« La suspension de TikTok ne suffit pas à elle seule à endiguer un problème de fond »

« La suspension de TikTok ne suffit pas à elle seule à endiguer un problème de fond »


Confronté depuis plusieurs jours à un regain de contestations et de violences en Nouvelle-Calédonie, le gouvernement français a mis à exécution une menace déjà formulée lors des émeutes de l’été 2023 : la suspension de TikTok. Beaucoup pointent les réseaux sociaux comme les principaux responsables du regain de mécontentement et des violences.

A l’aune de la récente décision du Congrès américain de voter l’interdiction éventuelle de TikTok [si le réseau social refusait de couper ses liens avec sa maison mère, ByteDance, et plus largement avec la Chine], l’application chinoise apparaît comme un coupable idéal. Cependant, une analyse plus approfondie du lien entre réseaux sociaux et sentiment antidémocratique révèle une réalité plus complexe.

En effet, une étude que j’ai coécrite en collaboration avec Bruce Bimber, Daniel Gomez, Ilia Nikiforov et Karolina Koc-Michalska, publiée dans la revue scientifique The International Journal of Press/Politics, ne corrobore pas l’idée selon laquelle TikTok contribuerait de façon significative au rejet des élites et des institutions, ni même au complotisme. Outre les plates-formes liées à la « fachosphère », telles que Gab, Rumble ou Truth Social, notre étude montre que ce sont les plates-formes favorisant des liens forts entre utilisateurs, comme Facebook, Snapchat et WhatsApp, qui contribuent le plus au rejet des élites et des institutions, ainsi qu’aux croyances complotistes.

Il n’est, en revanche, pas démontré que les plates-formes telles que X (ex-Twitter), Instagram, Threads ou même TikTok, qui promeuvent des interactions entre individus qui ne se côtoient souvent pas dans la vie réelle, soient responsables du rejet – parfois violent – de nos institutions.

Un terreau fertile

La situation en Nouvelle-Calédonie peut s’expliquer en partie par cette dynamique.

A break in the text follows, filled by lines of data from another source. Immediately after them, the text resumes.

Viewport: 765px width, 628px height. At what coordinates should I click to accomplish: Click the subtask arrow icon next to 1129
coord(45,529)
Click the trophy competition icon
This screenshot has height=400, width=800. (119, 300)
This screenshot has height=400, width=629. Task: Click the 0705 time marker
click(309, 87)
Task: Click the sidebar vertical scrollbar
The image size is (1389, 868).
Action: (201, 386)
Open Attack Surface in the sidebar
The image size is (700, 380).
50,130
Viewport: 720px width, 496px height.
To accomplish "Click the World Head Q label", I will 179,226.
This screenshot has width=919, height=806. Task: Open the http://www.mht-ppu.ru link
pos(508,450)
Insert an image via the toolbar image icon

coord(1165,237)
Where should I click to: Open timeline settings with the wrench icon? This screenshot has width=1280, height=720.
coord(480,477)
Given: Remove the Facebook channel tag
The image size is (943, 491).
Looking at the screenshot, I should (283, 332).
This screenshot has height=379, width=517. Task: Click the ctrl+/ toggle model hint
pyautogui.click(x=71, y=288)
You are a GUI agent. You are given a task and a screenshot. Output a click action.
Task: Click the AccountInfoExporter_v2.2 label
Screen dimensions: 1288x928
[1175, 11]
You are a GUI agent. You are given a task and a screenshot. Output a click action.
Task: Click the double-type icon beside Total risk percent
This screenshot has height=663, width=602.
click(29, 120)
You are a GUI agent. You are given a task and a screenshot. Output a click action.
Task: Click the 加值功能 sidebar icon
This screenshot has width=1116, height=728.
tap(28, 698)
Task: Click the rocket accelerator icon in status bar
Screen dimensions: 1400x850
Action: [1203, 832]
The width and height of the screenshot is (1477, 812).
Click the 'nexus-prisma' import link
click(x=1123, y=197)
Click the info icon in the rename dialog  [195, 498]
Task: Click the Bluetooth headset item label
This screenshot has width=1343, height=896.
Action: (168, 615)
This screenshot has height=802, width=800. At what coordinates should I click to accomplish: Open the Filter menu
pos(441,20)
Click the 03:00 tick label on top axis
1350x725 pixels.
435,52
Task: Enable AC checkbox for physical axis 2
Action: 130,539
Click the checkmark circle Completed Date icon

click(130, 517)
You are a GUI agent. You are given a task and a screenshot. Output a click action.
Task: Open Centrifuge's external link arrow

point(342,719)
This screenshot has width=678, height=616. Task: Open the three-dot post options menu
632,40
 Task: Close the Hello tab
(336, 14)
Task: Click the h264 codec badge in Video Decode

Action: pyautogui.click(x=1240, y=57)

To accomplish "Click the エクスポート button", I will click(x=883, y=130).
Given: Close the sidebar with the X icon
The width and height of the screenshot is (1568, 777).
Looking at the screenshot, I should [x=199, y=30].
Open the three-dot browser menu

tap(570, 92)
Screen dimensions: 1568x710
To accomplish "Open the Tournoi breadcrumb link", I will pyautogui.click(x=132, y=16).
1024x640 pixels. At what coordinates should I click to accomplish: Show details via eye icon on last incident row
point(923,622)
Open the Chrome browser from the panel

Le mécontentement face au référendum sur l’indépendance de 2021, perçu comme illégitime en raison de la faible participation et de la pandémie de Covid-19, a trouvé un terreau fertile sur des plates-formes comme Facebook ou WhatsApp. Ces espaces permettent aux utilisateurs de renforcer mutuellement leurs griefs et de diffuser allègrement des idées extrémistes et complotistes.

La plate-forme de Mark Zuckerberg souffre par ailleurs d’une autre vulnérabilité structurelle facilitant à la fois la propagation d’idées corrosives pour la démocratie et la coordination d’actions violentes : la possibilité pour les utilisateurs de rejoindre des groupes d’intérêt à caractère politique ou idéologique. Cette fonctionnalité permet à tout utilisateur mécontent de s’associer à des semblables pour cultiver des idées parfois résolument antidémocratiques et, éventuellement, de coordonner des actes de violence. S’il est possible que TikTok ait aussi pu contribuer à la coordination d’actions violentes, il n’est pas évident que TikTok, en soi, représente un problème plus important que les autres plates-formes.